1. Field of the Invention
The invention relates to a computer system with power management and the method thereof, and more particularly to a computer system with power management for a peripheral supporting the PCI express, and the method thereof.
2. Description of the Related Art
The power management is to optimize the power in a most efficiency way and thus save the power consumption. FIG. 1 is a schematic illustration showing a computer system. The computer 100 includes a CPU (Central Processing Unit) 110, a north bridge 120, a south bridge 130, and a power supply 140. The CPU 110 communicates with the power supply 140 and other peripherals (not shown in the drawing) via the north bridge 120 and the south bridge 130. The power supply 140 supplies a main power and an auxiliary power for powering the computer 100 to operate. The power supply modes typically include C2, C3, S3, S4, S5 modes, and the like. The modes C2 and C3 are used to save the power consumption of the CPU 110, while the modes S3, S4 and S5 are used to suspend the main power.
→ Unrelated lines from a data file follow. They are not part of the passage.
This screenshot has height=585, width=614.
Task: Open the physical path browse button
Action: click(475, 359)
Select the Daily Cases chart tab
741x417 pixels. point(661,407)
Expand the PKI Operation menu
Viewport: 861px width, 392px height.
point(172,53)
FIG. 2 is a flow chart showing a power management method in a typical computer system. First, in step 210, when the computer wants to enter a power-saving mode, such as a sleep mode S3, S4 or S5, the CPU 110 passes a power management signal to a power management unit of the south bridge 130 via the north bridge 120 by accessing a PMIO register of the south bridge 130 according to the indication from the operation system. Then, in step 220, the south bridge 130 receives the power management signal and immediately responds with a stop clock cycle STPCLK to inform the CPU 110 that the requested power supply mode will be entered. In step 230, the CPU 110 receives the stop clock cycle STPCLK and immediately responds with a stop grant cycle STPGNT to represent that the sleep mode is ready to be entered. The north bridge 120 receives the stop grant cycle STPGNT and immediately passes it to the south bridge 130, as shown in step 240. Next, the south bridge 130 receives the stop grant cycle STPGNT and immediately outputs a power control signal to the power supply 140. For example, the south bridge 130 outputs a power control signal SUSB to the power supply when the mode S3 is to be entered, or the south bridge 130 outputs a power control signal SUSC to the power supply when the mode S4 or S5 is to be entered. Finally, the power supply 140 receives the power control signal and immediately suspends the corresponding power, as shown in step 260.
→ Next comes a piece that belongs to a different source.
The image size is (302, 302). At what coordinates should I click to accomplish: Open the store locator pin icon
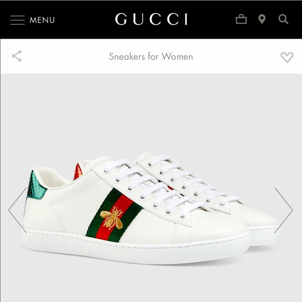[x=262, y=19]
Serially connected peripherals, such as PCI express peripherals that are electrically connected to the north bridge by PCI express link, have been gradually developed in order to meet the demands on the high-speed peripherals. FIG. 3 is a schematic illustration showing power management state transitions for a PCI express link. The PCI express link operates at a full speed under the normal condition referred to as the state L0. The PCI express link has to enter the state L2 or L3 for saving power. At this time, the power supply stops supplying the main power to the PCI express device. However, before entering the state L2 or L3, the link has to first enter the state of L2/L3 ready. However, because the conventional power management method is only controlled by the CPU and the south bridge, and the north bridge cannot identify the change of the power supply mode, the PCI express peripheral cannot be informed in advance. Under the condition that the PCI express link cannot identify the change of the power supply mode of the computer, the PCI express peripheral cannot be transited to the state of L2/L3 ready. Instead, the PCI express link jumps from the state L0 to the state L2 or L3, and abnormal conditions will be caused during the initialization of the next rebooting process.